■ Activity: Return the entries in full, exactly as they were written.

Pixel coordinate grounding data:
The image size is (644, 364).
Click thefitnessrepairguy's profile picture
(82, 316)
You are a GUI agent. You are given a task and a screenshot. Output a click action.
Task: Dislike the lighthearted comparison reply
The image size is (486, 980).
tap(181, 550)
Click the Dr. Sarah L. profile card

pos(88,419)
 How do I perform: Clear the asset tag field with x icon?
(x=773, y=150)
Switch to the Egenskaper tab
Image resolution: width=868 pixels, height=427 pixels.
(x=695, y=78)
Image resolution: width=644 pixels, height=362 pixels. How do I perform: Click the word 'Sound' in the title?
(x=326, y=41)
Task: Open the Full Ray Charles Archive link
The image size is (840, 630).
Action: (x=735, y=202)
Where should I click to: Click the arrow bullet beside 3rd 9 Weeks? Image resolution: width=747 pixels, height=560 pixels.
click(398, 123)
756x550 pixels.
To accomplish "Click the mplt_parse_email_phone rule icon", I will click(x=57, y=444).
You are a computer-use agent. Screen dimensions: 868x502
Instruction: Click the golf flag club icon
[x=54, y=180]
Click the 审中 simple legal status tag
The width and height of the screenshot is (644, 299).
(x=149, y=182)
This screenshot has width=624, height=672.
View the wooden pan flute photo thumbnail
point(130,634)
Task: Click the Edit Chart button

■ Answer for the task:
The image size is (644, 364).
Click thefitnessrepairguy's profile picture
(82, 316)
You are a GUI agent. You are given a task and a screenshot. Output a click action.
Task: Dislike the lighthearted comparison reply
The image size is (486, 980).
tap(181, 550)
Click the Dr. Sarah L. profile card

pos(88,419)
 How do I perform: Clear the asset tag field with x icon?
(x=773, y=150)
Switch to the Egenskaper tab
Image resolution: width=868 pixels, height=427 pixels.
(x=695, y=78)
Image resolution: width=644 pixels, height=362 pixels. How do I perform: Click the word 'Sound' in the title?
(x=326, y=41)
Task: Open the Full Ray Charles Archive link
The image size is (840, 630).
Action: (x=735, y=202)
Where should I click to: Click the arrow bullet beside 3rd 9 Weeks? Image resolution: width=747 pixels, height=560 pixels.
click(398, 123)
756x550 pixels.
To accomplish "Click the mplt_parse_email_phone rule icon", I will click(x=57, y=444).
You are a computer-use agent. Screen dimensions: 868x502
Instruction: Click the golf flag club icon
[x=54, y=180]
Click the 审中 simple legal status tag
The width and height of the screenshot is (644, 299).
(x=149, y=182)
This screenshot has width=624, height=672.
View the wooden pan flute photo thumbnail
point(130,634)
Task: Click the Edit Chart button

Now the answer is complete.